A baby's skull is divided into several bone plates separated by soft gaps called fontanelles. During birth, these plates overlap and shift, temporarily reshaping the head so it can squeeze through the narrow birth canal. That is why some newborns have a slightly elongated head shape right after delivery - it is a remnant of that deformation. (You can learn more in books about the wonders of the human body.)

The Fusion Timeline

Bone fusion follows different schedules depending on the body part.

The skull's fontanelles close at different times - the anterior fontanelle (the soft spot on top of the head) closes around 12 to 18 months, while the posterior fontanelle closes within 2 to 3 months after birth. That soft spot you can feel on a baby's head is the anterior fontanelle still open.

In the spine, each vertebra starts as three separate pieces in infancy. These fuse into a single vertebra between ages 3 and 6.

The last bone to fully fuse is the clavicle (collarbone), which does not complete fusion until around age 25. In other words, the bone fusion process takes a full 25 years from birth to finish. Your skeleton reaches its final form much later than you might think.

Bones Are Living Tissue

Bones may seem hard and unchanging, but they are actually living tissue in constant flux. Bone-building cells (osteoblasts) and bone-breaking cells (osteoclasts) work continuously, and the entire skeleton is completely replaced roughly every 10 years.

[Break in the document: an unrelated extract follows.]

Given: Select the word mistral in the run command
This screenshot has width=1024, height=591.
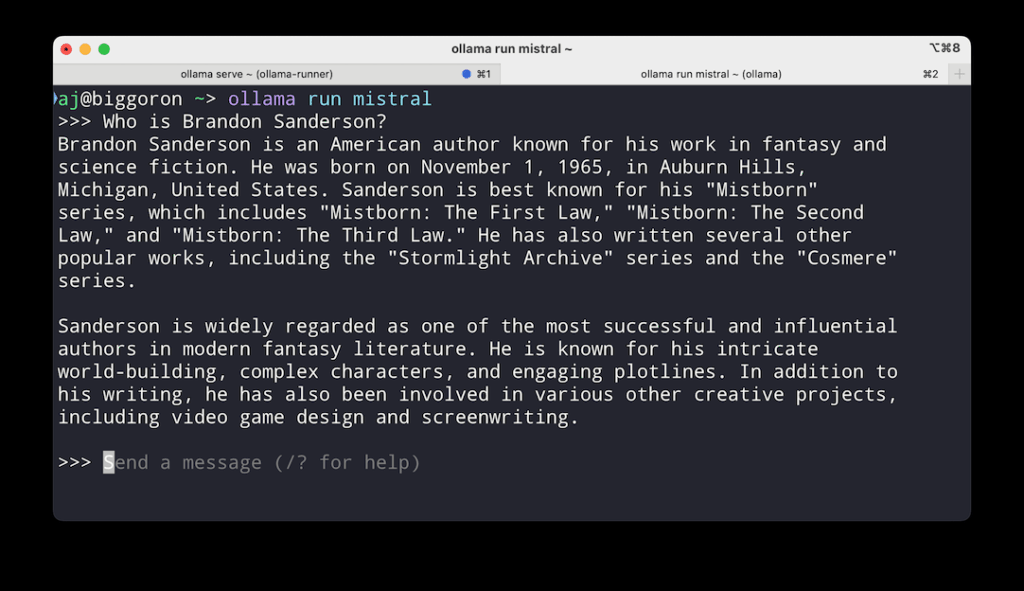Looking at the screenshot, I should tap(392, 98).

This "remodeling" is why fractures heal and why bones strengthen in response to exercise. It is also why astronauts lose bone density in microgravity - without mechanical load, osteoclast activity outpaces osteoblast activity. (Books on bone science are also a helpful reference.)

Takeaway

Babies have about 100 more bones than adults because structures like the skull are divided into multiple plates to allow passage through the birth canal. As a child grows, these plates fuse, eventually settling at 206 bones. This fusion process takes a full 25 years to complete. Bones are not static and unchanging - they are living tissue that is constantly being rebuilt throughout your life. Right now, at this very moment, your bones are quietly remaking themselves.